9. Do direito à não-discriminação

            45.Coisa bem distinta é o direito de não ser discriminado injustamente, inclusive por ser homossexual. Na substância, o direito à igualdade do heterossexual não difere do direito do homossexual. O direito à igualdade do homossexual não gera novas realidades, novos direitos, como o de poder casar-se com pessoa do mesmo sexo e adotar filhos que a natureza lhes recusou. Seria esta uma ficção absolutamente reprovável. A atribuição de direitos exclusivos ao homossexual, sim, é que é um verdadeiro discrímen: uma discriminação.

            46.Note-se: a discriminação importa em não reconhecer em algum homem toda a sua dignidade; em suprimir, injustamente, direitos seus, inerentes à sua condição, à sua natureza. Não pertence à natureza do homem ser homossexual. Por conseguinte, não caracteriza discriminação – supressão injusta de direitos – a recusa do Estado em atribuir, artificialmente, à convivência duradoura entre homossexuais efeitos próprios do casamento.

            47.Discriminação haveria caso fosse negado à pessoa homossexual direito assegurado a heterossexual. Nem homossexual, nem heterossexual podem casar-se com pessoa do mesmo sexo.

Informação exibida:
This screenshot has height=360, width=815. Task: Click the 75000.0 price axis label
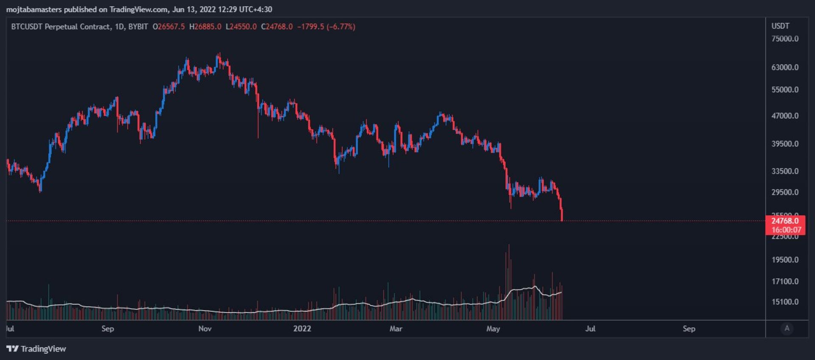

Instrução dada 1:
Responda com base no trecho sobre o direito à não-discriminação:
(a) Segundo o parágrafo 45, o que é considerado "um verdadeiro discrímen"?
(b) De acordo com o parágrafo 46, em que importa a discriminação?
(c) Conforme o parágrafo 47, em que caso haveria discriminação?
Instrução dada 2: Cite o trecho sobre o direito à não-discriminação a partir das palavras "9. Do direito" até as palavras "discrímen: uma discriminação.", incluindo estas.

Resposta 1:
(a) A atribuição de direitos exclusivos ao homossexual.
(b) Em não reconhecer em algum homem toda a sua dignidade e em suprimir, injustamente, direitos seus, inerentes à sua condição, à sua natureza.
(c) Caso fosse negado à pessoa homossexual direito assegurado a heterossexual.

Resposta 2:
9. Do direito à não-discriminação

            45.Coisa bem distinta é o direito de não ser discriminado injustamente, inclusive por ser homossexual. Na substância, o direito à igualdade do heterossexual não difere do direito do homossexual. O direito à igualdade do homossexual não gera novas realidades, novos direitos, como o de poder casar-se com pessoa do mesmo sexo e adotar filhos que a natureza lhes recusou. Seria esta uma ficção absolutamente reprovável. A atribuição de direitos exclusivos ao homossexual, sim, é que é um verdadeiro discrímen: uma discriminação.